Time course of ΔpH-dependent 10-μm ⁴⁵Ca²⁺ transport into endomembrane-enriched vesicles prepared from K667 mutant yeast expressing either A, sCAX1; B, lCAX1; or C, vector alone. Ca²⁺ transport was determined in the absence (▴) or presence (●) of 5 μm gramicidin. Ca²⁺ transport in the presence of gramicidin was not determined for the first two time points. All time course experiments were performed in the presence of 0.1 mm NaN₃, 0.2 mm Na orthovanadate, and 1 mm ATP. The Ca²⁺ ionophore A23187 (5 μm) was added at the times indicated (arrow). Results are the average (±se) of three independent experiments.

Figure 5

The ability of lCAX1 mutants with structural alterations at the N-terminal tail to suppress the Ca²⁺-sensitive growth phenotype of K667 mutant yeast. A, Schematic representation of the first 37 amino acids of lCAX1 summarizing the point mutations and truncations that were generated. Highlighted Ile residues indicate a substitution from Met. Highlighted Met residues indicate the addition of a Met that was created to initiate translation following truncation. B, Growth analysis of K667 mutant yeast expressing sCAX1, lCAX1, lCAX1-M1I, lCAX1-M37I, Δ20-lCAX1, Δ10-lCAX1, and vector alone. The yeast strains were streaked onto either plates containing YPD alone or YPD supplemented with 200 mm CaCl₂, then grown at 30°C for 2 d.

Figure 6

Time course of ΔpH-dependent 10-μm ⁴⁵Ca²⁺ transport into endomembrane-enriched vesicles prepared from K667 mutant yeast expressing either A, sCAX1; B, Δ10-lCAX1; or C, lCAX1. Ca²⁺ transport was determined in the absence (▴) or presence (●) of 5 μm gramicidin.

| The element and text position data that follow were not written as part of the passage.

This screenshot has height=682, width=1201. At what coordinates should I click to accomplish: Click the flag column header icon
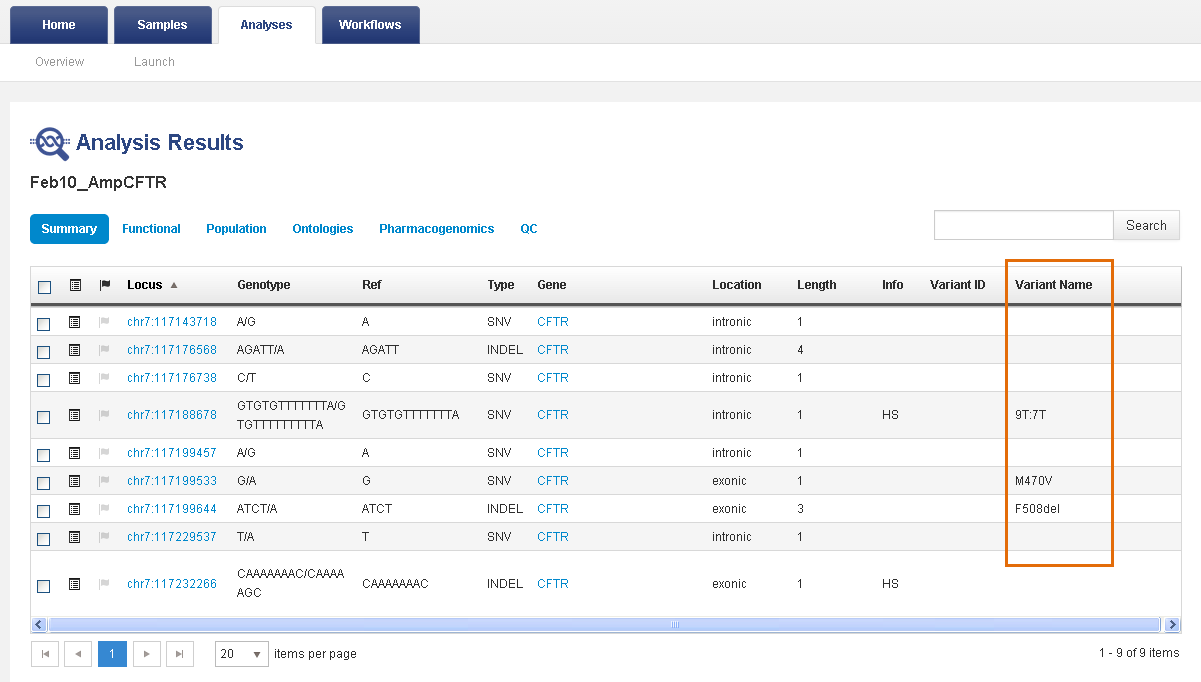104,285
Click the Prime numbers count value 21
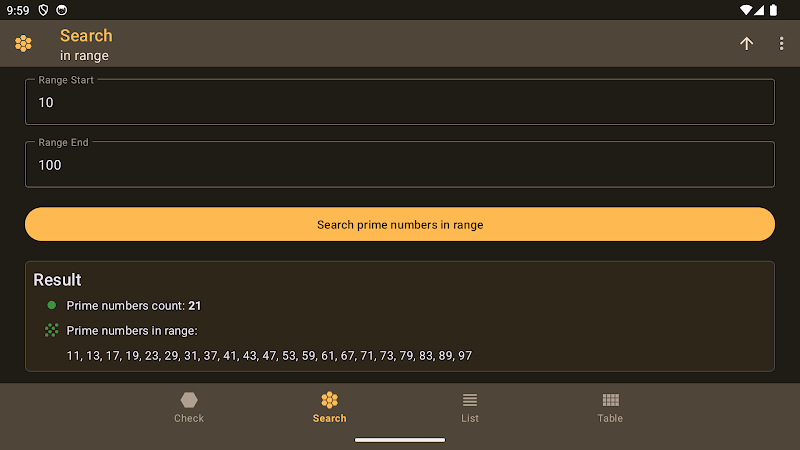 click(x=194, y=306)
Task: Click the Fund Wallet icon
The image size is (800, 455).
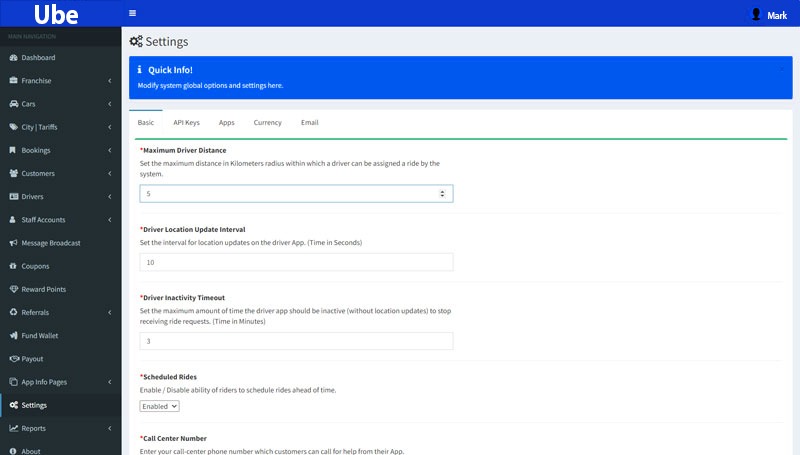Action: click(x=13, y=336)
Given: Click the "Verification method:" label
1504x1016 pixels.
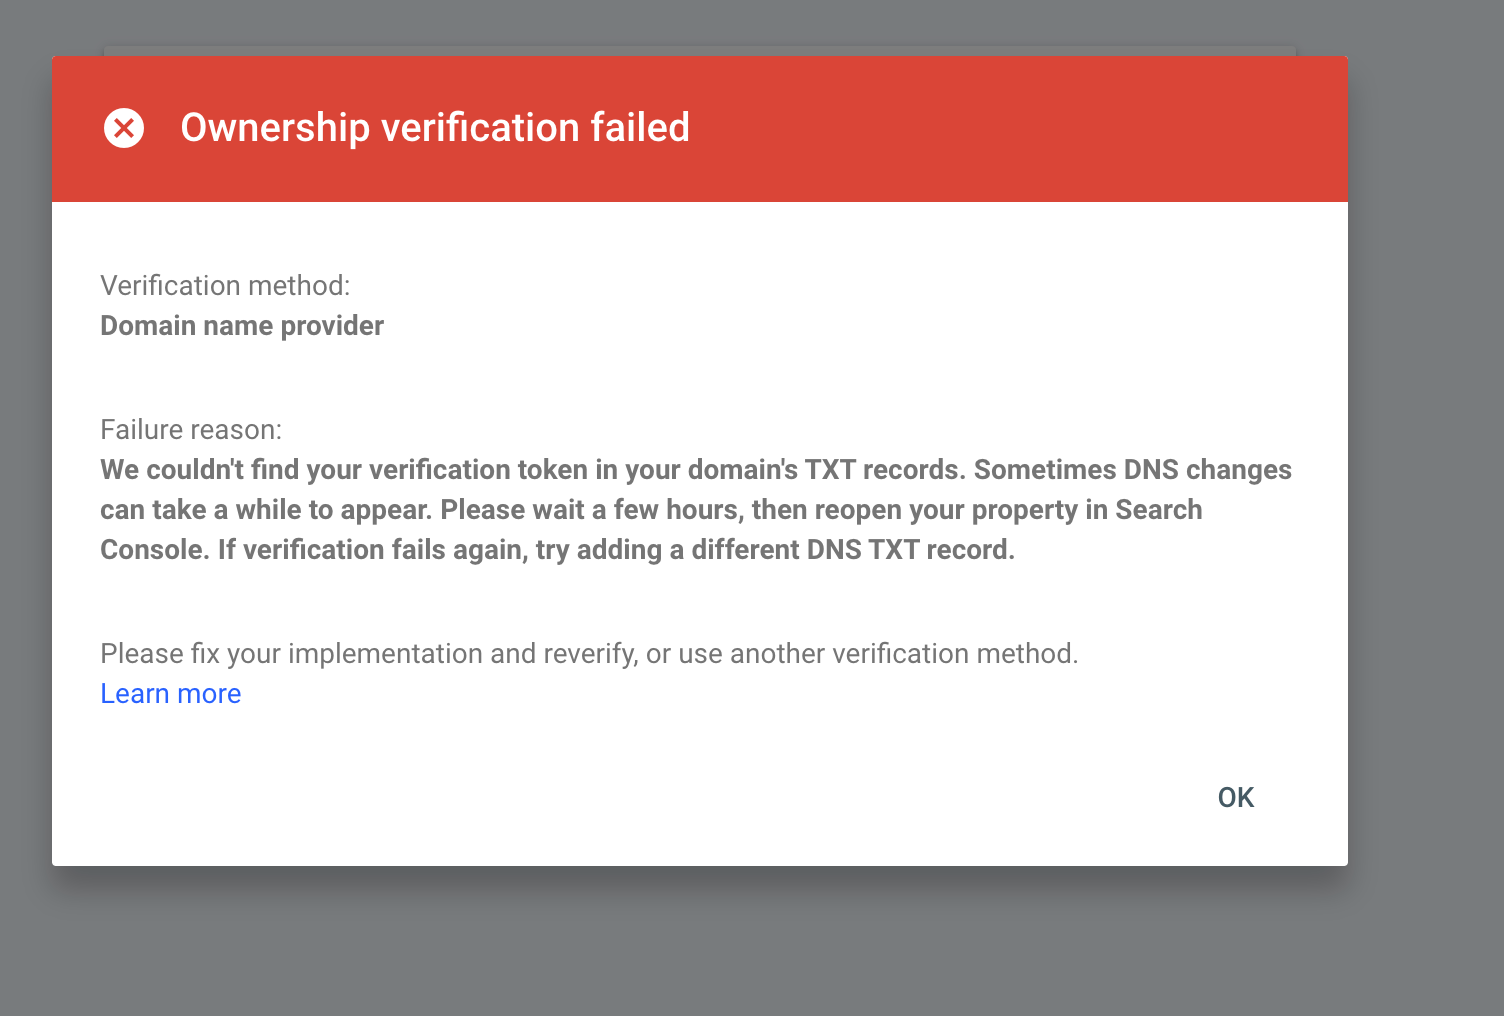Looking at the screenshot, I should [x=225, y=286].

Ca²⁺ transport in the presence of gramicidin was not determined for the first two time points. All time course experiments were performed in the presence of 0.1 mm NaN₃, 0.2 mm Na orthovanadate, and 1 mm ATP. The Ca²⁺ ionophore A23187 (5 μm) was added at the times indicated (arrow). Results are the average (±se) of two independent experiments.

Figure 7

A, Partial amino acid sequence alignment of the N-terminal tail region of various CAX-like genes from Arabidopsis (lCAX1, CAX2, and CAX3), mung bean (VCAX1), and S. cerevisiae (VCX1). The aligned sequences correspond to the entire N-terminal tails up until the first predicted transmembrane domain. The N1-36 region of lCAX1 is underlined. Alignments were performed using ClustalW 1.8 (Baylor College of Medicine Software Programs). Identical residues are shaded in black and similar residues are shaded in gray. Gaps introduced to maximize the alignment are denoted by hyphens. An asterisk denotes a putative phosphorylated residue (see B). The deduced amino acid sequence of CAX2 used here was derived from the extracted sequence of the genomic clone (accession no. AB024034). B, Amino acid sequence of the N1-36 domain of lCAX1 highlighting putative phosphorylation sites. Putative phosphorylation sites were determined using the prediction software NetPhos (Blom et al., 1999) and from analyzing known binding sites of CDPKs.